IL
POSTO DELL’ANIMA
di Riccardo Milani
Una
multinazionale americana dedita alla produzione di pneumatici, tale CarAir, decide di chiudere lo stabilimento di Campolaro in Abruzzo, per esigenze
di ristrutturazione.
Gli operai locali iniziano una dura lotta per ottenere la riapertura della fabbrica, arrivando a incatenarsi ai cancelli.
Detto così
potrebbe sembrare una notizia di
cronaca presa tra le tante e non in grado di stupire proprio nessuno.
In realtà
è lo spunto iniziale dell’ultima pellicola di Riccardo Milani, regista
emergente giunto al suo terzo lungometraggio (i non memorabili Auguri
professore e la Guerra degli Antò sono stati i primi due).
“Meglio
morti che disoccupati”, recita lo slogan estremo del film, e su questa
linea saranno le reazioni dei lavoratori e lo sviluppo della storia.
Guidati
dal grintoso Salvatore (un impeccabile Michele Placido), sindacalista
cigiellino reduce da anni di compromessi che si riscatta e accosta i
neolicenziati agli indiani d’America, i nostri anti-eroi si incatenano ai
cancelli dello stabilimento e aprono pure un sito Internet (operai incatenati).
L’operaio
Antonio (un ispirato Silvio Orlando) decide che anche i mezzi
d’informazione devono interessarsi al caso e, durante la processione di Santa
Gemma, lancia il suo grido disperato alle autorità per il diritto al lavoro.
Alla fine
quelli della televisione (tra cui Sandro Ruotolo in un cameo inaspettato)

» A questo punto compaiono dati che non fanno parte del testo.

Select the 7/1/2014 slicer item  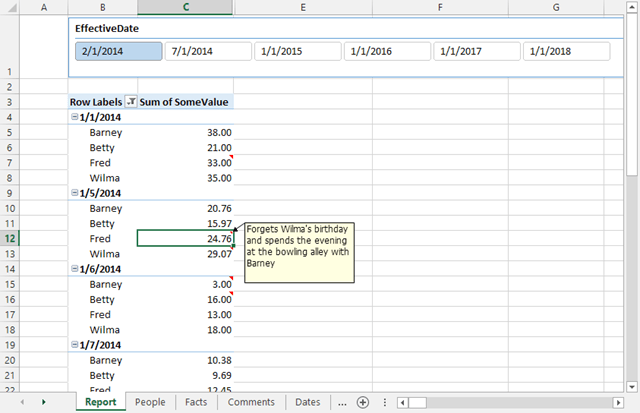click(x=208, y=51)
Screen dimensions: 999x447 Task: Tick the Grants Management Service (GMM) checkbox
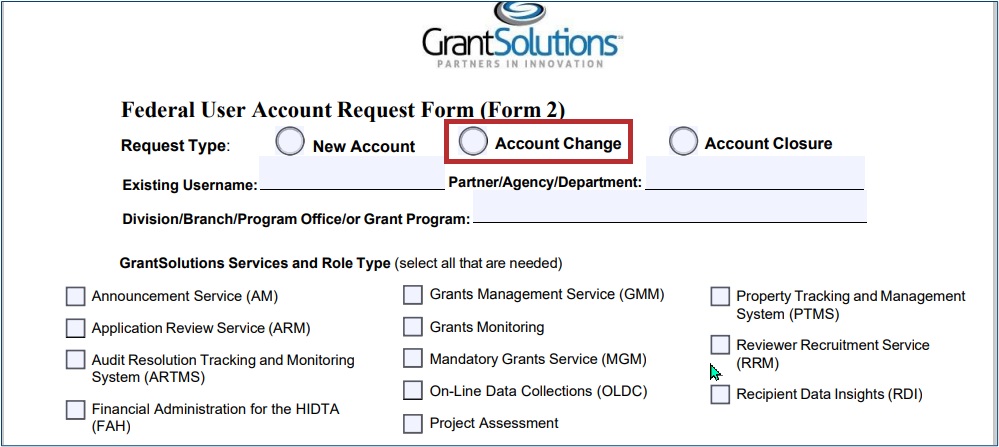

vengono a intervistare gli incatenati, che manifestano nel paese con striscioni
e fischietti e riescono a coinvolgere giunta comunale e vescovo.
Intanto
l’operaio specializzato Mario (un sanguigno Claudio Santamaria, giovane
virgulto del cinema italiano) organizza il ristoro del presidio in fabbrica e si
inventa imprenditore vendendo con
successo la pasta fresca preparata dalla moglie, finché l’apertura di un
centro commerciale non gli stroncherà gli affari.
I nostri
vanno all’assalto della multinazionale, recandosi in delegazione a Bruxelles e
a Detroit nella tana del lupo, fino a un tragico epilogo legato
all’intossicazione degli operai sul posto di lavoro.
“Meglio
morti che disoccupati”, appunto.
Sullo sfondo
la vicenda sentimentale tra alti e bassi di Antonio e Nina (una discreta
Paola Cortellesi), pubblicitaria trasferita a Milano
che torna al paesello per concedersi lunghe camminate nei boschi alla
ricerca dell’orso bruno, e il rapporto difficile tra Salvatore e il figlio
disoccupato.
Di sicuro
non siamo di fronte a un capolavoro e tanto meno questo film entrerà nella
storia del cinema.
Il finale
non convince e alcune scene sono solo semplici gag (con attori comunque
all’altezza), però l’argomento scelto e il piglio con cui viene affrontato
fanno ben sperare per una stagione nuova del cinema italiano.
E’ tanto che si coltiva questa speranza e che puntualmente viene delusa, ma forse i tempi sono maturi; una nuova nidiata di registi (Garrone, Crialese, lo stesso Ozpetek) si sta affermando con coraggio ed esprime interesse per la realtà odierna, vedremo se resisteranno.
Il posto
dell’anima, un titolo che vuole significare il bisogno di un luogo o di un
riferimento in cui tutti possano affermare la propria dignità attraverso il
lavoro e non, deve qualcosa all’Inghilterra.
Più che per
lo scontato parallelo con i proletari sfruttati e arrabbiati di Ken Loach, è
per la musica di una storica rock band che risponde al nome di The Clash.
Sono infatti
degni di essere citati la sequenza iniziale con montaggio alternato
sui risvegli mattutini in famiglia dei tre protagonisti scandita dalla
tambureggiante “Police is on my back” e l’exploit di Antonio che
fa credere al sindaco di parlare l’inglese (e viene quindi inserito
nella delegazione in partenza per gli States) citando alcuni versi di
“Something about England”.
Alla fine la
classe operaia non va in paradiso, anzi è in via di estinzione, ma la lotta per la dignità e per il lavoro continua, e andrà avanti in un
futuro sempre più incerto e dominato da flessibilità e contratti atipici.
La vittoria
è lontana, ma tutt’altro che impossibile, e il cinema non deve mancare
l’occasione di seguire e magari anticipare questa svolta epocale.
Deve tornare nel reale e non cullarsi nei ricordi, deve abbandonare le macchiette ed esplorare le coscienze.
P.S. una piccola curiosità: Campolaro esiste davvero ma si trova in Valcamonica (provincia di Brescia).